On a 16 register machine with 9 call-clobbered registers and 7 call-invariant ones (one of which is the stack pointer) we put 6 temporaries into call-invariant registers (so there are 6 spills in the prologue of this big function), another 9 into the call-clobbered registers; 2 of those 9 are the helper function's arguments, but 7 other temporaries have to be spilled to survive the call. And the rest 25 temporaries live on the stack in the first place.
If we instead take a machine with 31 registers, 19 being call-clobbered and 12 call-invariant ones (one of which is a stack pointer), we can put 11 temporaries into call-invariant registers (so there are 11 spills in the prologue of this big function), and another 19 into the call-clobbered registers; 2 of those 19 are the helper function's arguments, so 17 other temporaries have to be spilled to survive the call. And the rest of 10 temporaries live on the stack in the first place.

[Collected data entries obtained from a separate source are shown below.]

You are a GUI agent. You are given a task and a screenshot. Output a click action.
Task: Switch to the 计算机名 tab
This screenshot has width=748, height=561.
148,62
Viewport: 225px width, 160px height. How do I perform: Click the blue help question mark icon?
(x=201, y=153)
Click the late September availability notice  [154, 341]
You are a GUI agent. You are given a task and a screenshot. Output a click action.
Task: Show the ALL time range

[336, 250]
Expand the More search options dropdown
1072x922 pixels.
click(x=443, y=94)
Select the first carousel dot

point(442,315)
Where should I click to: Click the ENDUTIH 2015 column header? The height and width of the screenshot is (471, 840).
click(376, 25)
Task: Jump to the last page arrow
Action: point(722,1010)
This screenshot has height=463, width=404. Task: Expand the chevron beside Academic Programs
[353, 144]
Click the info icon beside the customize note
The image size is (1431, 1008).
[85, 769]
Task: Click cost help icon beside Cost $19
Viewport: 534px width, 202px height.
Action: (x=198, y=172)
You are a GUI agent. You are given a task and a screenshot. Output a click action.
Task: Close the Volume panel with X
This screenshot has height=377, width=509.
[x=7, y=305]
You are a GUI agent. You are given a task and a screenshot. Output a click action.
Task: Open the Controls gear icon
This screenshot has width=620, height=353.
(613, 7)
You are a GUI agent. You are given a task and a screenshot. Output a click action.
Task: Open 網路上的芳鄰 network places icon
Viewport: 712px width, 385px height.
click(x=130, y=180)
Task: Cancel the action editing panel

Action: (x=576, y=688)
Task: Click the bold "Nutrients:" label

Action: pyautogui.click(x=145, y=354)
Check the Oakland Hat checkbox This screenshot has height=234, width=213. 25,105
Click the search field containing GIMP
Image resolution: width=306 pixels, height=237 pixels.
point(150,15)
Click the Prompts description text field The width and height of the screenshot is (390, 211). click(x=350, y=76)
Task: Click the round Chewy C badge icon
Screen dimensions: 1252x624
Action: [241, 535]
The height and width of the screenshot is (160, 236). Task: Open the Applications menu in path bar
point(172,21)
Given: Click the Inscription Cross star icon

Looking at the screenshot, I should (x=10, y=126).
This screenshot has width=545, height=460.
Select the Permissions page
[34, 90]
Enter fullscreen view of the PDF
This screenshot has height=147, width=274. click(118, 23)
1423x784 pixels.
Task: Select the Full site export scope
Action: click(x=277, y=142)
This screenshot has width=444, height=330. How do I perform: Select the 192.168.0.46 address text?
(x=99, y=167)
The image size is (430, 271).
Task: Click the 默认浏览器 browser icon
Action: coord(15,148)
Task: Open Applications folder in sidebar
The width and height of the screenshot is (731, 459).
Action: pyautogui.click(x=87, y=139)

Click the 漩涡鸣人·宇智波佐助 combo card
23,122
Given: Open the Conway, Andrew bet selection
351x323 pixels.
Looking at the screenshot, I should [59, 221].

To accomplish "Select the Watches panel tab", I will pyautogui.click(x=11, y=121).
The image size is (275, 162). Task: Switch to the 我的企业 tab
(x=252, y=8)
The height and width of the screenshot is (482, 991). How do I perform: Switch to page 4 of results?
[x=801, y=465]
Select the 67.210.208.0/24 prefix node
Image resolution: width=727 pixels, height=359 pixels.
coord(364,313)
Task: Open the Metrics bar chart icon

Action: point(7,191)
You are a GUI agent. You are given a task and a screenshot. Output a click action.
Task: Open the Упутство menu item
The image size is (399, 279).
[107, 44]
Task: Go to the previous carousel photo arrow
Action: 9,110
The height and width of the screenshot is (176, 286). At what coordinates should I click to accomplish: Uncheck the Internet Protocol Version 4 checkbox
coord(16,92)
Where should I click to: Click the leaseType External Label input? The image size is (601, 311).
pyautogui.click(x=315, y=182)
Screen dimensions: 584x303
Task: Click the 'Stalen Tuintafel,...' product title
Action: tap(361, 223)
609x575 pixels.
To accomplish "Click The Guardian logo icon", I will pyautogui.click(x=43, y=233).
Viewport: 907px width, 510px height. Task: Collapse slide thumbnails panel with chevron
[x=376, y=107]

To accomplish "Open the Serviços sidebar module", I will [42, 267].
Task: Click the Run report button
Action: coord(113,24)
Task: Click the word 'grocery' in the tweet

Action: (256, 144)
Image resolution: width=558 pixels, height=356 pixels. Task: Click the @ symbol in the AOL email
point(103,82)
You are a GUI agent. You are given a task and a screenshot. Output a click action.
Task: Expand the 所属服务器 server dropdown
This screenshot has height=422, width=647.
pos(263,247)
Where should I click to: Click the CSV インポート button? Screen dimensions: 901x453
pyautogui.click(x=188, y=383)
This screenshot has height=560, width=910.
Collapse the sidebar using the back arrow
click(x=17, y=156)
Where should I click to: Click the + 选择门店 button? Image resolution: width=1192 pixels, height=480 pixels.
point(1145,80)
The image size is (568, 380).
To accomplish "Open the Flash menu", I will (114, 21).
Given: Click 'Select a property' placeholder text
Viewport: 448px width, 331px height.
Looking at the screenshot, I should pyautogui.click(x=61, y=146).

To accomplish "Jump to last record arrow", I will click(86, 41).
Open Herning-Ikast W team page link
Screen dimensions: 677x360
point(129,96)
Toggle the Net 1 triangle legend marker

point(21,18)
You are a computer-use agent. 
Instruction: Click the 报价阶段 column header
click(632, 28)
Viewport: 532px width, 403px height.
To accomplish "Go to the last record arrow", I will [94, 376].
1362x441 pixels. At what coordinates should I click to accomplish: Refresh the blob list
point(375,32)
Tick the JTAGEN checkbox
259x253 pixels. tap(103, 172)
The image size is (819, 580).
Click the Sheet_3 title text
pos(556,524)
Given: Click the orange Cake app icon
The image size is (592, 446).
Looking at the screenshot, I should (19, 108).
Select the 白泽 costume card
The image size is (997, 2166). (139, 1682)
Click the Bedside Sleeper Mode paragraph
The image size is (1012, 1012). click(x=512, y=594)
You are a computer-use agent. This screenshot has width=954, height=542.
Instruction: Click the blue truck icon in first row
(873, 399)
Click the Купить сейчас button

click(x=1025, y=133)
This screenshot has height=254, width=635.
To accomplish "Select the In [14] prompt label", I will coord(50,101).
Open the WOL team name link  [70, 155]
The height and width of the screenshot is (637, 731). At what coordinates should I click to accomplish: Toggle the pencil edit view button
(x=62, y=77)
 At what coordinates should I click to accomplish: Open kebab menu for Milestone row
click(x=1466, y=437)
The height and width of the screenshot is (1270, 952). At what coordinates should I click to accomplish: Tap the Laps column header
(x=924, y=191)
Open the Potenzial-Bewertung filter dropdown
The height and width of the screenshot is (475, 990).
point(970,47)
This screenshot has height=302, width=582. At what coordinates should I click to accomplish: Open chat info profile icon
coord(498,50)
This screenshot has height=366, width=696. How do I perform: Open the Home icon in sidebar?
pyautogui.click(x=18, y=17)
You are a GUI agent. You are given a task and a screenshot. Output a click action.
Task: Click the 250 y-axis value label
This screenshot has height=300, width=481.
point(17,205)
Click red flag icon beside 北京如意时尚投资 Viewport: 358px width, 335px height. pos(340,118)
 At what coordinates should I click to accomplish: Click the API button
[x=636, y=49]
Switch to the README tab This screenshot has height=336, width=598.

So, there seems to be more spilling/reloading whether you count pre-emptive spills or the on-demand-at-the-call-site spills, at least to me.
op is probably referring to the push all/pop all approach.
More registers leads to less spilling not more, unless the compiler is making some really bad choices.
Any easy way to see that is that the system with more registers can always use the same register allocation as the one with fewer, ignoring the extra registers, if that's profitable (i.e. it's not forced into using extra caller-saved registers if it doesn't want to).